Big eh? It was so big it was sort of shocking. (What was shocking actually, was that it was a working wheel. Not an elegant working wheel, but a functioning wheel none the less.
Rachel sure thought it was shocking. I had a fantastic time following her around. We made a beer and ATM run that was exactly what I needed. The woman is a fountain of joy to be around. I got her to hold the sock...
and Alden too. (He was....bemused, I think. At the very least he resisted the urge to tell me what he was thinking when I asked him to "hold my sock", for which I am grateful. If you have met Alden then you must know how difficult that would be for him.)
We had lunch, I regrouped and spent the afternooon in a class with Judith MacKenzie McCuin
intriguingly called "Three Wild Downs". The class was an introduction to spinning the down fibres of bison, yak and cashmere. I was a little worried, mostly because the last time I tried to spin cashmere I managed to turn the little cloud of fibre into my hand into a mass of twisted $30/oz craptastica... but Judith is a wonderful teacher, and once she tells you a few magic things ("relax" is a big help) it's really wonderful.
We spun about 16 different samples of varieties and blends. Yak/silk? Yum. (After the class I went to the market and found the booth from The Fold and made an embarassment of myself to Toni feeling up little wee bits of very good things. We shall not speak of it.)
This was the spinner next to me in Judith's class.
Deb Menz and Sara "freakin" Lamb...the list went on and on. I would do it again in a heartbeat. It was really wonderful, you wouldn't believe the things I learned. Getting to go in exchange for giving a terrifying speech to some of the people you respect most in the world was totally worth it. Totally. The icing on the cake was the view from my room...
and the promise of seeing a bear...
which I did.
I've got way more to tell you, like about the breast cancer fundraiser I just did in Granby, or the way that the altitude in Lake Tahoe makes all of your pens explode on your knitting, or the gigs I'm doing later this week. Heads up Ontario, it's Kingston November the 8th, Ottawa the 9th and Montreal the 10th. Details tomorrow. ...but that
....is my plane. It's not very big....is it? Someday we will discuss my irrational belief that big planes stay up better. I have no idea where I got my idea that something heavier was more likely to fly...but there you have it.

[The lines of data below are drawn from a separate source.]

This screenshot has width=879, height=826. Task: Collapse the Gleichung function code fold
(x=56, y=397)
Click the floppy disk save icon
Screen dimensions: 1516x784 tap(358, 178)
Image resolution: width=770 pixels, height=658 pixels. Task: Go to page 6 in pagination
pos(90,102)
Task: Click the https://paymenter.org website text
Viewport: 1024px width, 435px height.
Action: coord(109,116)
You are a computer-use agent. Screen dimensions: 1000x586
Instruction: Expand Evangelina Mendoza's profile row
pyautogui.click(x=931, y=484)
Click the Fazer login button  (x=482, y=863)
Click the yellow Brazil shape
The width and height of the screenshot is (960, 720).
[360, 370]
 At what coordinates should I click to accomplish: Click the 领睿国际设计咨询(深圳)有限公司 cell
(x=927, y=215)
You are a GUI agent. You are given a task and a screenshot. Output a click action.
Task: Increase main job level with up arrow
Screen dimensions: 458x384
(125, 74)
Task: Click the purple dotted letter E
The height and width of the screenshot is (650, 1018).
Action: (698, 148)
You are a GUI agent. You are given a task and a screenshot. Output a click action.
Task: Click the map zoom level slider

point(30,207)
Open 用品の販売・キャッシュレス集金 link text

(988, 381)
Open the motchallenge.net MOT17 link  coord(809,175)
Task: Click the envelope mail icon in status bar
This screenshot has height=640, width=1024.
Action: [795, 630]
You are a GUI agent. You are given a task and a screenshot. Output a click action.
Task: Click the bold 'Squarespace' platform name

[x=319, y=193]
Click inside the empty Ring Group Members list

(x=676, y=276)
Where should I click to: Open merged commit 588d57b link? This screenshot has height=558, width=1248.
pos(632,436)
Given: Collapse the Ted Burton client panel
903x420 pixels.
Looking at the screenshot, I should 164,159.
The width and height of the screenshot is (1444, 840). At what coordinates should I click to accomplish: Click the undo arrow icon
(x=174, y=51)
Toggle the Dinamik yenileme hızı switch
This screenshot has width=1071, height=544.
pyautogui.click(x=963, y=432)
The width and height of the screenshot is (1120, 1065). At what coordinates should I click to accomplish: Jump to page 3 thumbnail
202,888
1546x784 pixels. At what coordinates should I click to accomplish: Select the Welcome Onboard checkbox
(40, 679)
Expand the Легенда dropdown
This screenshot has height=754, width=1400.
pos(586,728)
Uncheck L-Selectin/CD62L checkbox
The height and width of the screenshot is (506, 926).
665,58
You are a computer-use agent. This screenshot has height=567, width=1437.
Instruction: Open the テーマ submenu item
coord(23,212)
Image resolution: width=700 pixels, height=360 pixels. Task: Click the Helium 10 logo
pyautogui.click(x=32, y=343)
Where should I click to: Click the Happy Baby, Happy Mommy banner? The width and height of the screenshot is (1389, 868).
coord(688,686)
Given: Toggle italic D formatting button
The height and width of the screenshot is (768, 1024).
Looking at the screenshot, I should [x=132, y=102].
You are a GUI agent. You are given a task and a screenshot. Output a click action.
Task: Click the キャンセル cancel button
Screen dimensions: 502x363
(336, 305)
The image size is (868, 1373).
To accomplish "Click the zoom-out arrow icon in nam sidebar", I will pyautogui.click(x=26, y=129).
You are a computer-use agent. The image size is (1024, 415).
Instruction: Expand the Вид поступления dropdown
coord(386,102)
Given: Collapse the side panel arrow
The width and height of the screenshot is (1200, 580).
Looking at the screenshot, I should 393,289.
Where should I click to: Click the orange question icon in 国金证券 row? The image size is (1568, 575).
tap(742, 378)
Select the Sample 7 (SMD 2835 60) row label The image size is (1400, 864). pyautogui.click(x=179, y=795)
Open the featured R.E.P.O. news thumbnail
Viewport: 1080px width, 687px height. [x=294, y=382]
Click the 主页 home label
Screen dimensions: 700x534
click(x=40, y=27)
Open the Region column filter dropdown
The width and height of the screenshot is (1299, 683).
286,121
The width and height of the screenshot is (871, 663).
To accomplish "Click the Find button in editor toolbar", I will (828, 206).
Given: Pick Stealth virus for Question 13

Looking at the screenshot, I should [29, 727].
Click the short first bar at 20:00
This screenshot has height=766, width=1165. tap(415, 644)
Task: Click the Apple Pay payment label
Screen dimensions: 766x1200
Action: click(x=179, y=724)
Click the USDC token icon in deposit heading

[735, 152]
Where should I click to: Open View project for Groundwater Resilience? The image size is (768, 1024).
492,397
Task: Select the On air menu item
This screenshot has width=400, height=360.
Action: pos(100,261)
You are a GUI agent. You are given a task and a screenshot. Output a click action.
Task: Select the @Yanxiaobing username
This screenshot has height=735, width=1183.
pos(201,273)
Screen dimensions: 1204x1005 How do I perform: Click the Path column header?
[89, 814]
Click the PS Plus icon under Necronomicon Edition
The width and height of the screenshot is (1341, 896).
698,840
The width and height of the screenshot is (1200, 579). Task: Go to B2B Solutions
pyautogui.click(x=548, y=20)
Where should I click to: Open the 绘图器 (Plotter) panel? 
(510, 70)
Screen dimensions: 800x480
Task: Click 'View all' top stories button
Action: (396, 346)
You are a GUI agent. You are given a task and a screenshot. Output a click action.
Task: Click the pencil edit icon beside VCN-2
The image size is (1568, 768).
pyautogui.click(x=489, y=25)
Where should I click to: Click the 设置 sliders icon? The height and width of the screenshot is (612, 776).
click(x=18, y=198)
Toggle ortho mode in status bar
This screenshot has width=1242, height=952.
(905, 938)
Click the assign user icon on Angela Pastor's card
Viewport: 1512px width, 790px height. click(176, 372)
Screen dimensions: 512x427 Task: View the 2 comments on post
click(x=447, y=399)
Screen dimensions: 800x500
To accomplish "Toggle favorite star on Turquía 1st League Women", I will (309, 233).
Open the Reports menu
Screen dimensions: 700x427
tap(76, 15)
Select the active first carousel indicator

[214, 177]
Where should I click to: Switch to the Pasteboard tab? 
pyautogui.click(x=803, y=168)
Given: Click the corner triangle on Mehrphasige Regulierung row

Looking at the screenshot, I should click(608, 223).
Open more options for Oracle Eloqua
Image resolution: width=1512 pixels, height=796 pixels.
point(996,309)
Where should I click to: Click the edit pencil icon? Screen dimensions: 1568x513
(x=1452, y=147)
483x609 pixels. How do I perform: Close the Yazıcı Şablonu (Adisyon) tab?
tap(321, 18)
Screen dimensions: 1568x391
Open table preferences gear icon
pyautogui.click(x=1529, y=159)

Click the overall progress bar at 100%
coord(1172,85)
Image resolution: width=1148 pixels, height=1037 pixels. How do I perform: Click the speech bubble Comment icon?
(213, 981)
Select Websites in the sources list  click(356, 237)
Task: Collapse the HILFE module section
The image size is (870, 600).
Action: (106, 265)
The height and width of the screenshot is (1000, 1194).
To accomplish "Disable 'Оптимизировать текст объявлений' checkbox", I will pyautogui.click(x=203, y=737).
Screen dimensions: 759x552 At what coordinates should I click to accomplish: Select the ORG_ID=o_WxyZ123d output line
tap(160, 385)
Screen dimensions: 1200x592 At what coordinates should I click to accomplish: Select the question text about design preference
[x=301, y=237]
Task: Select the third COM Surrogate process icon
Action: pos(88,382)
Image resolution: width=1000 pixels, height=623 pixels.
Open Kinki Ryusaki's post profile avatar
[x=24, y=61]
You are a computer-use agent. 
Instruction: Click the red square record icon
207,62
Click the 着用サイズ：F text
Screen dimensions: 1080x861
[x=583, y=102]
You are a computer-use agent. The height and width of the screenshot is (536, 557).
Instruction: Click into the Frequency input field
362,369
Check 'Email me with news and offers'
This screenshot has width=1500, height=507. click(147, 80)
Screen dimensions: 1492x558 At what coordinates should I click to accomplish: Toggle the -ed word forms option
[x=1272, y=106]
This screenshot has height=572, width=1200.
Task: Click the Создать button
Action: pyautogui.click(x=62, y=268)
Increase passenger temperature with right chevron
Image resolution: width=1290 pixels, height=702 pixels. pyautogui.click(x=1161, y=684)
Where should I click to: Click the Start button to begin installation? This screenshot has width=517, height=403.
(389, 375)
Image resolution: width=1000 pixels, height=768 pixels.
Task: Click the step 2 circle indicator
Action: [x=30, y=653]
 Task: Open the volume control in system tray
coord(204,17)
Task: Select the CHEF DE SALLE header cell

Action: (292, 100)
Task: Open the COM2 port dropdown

I am throwing wool into a suitcase to catch a 12:15 flight to Lake Tahoe for SOAR where I am giving the keynote address. I'm very nervous. To help ease my anxiety (and because I leave at 10:00am and arrive at my hotel at 9:00pm tonight...that's some time on my hands) I have packed a mitten kit, three socks in progress, three things to spin, a backup skein of sock yarn and my knitpicks options so that if I run out of yarn I can still go get more and have needles. I am still wondering if I should take more. (Maybe a shawl....)
Today is my darling Joe's birthday. We're not celebrating properly today (what with the plane) but I couldn't let the day go without marking it. I've said nice things about him on his birthday before (here and here, for those of you so compelled) and I only care for him more today than ever.
There is nothing more that I can say about this sweetness of a man this year, except that I love him, he's a good learner, he is more ethically decent than I could ever convey in words and he's handled an extraordinarily difficult few months with grace, good humour, and less whining that you would ever believe possible. I'm truly proud to be his wife and I'm glad I'm with him every day.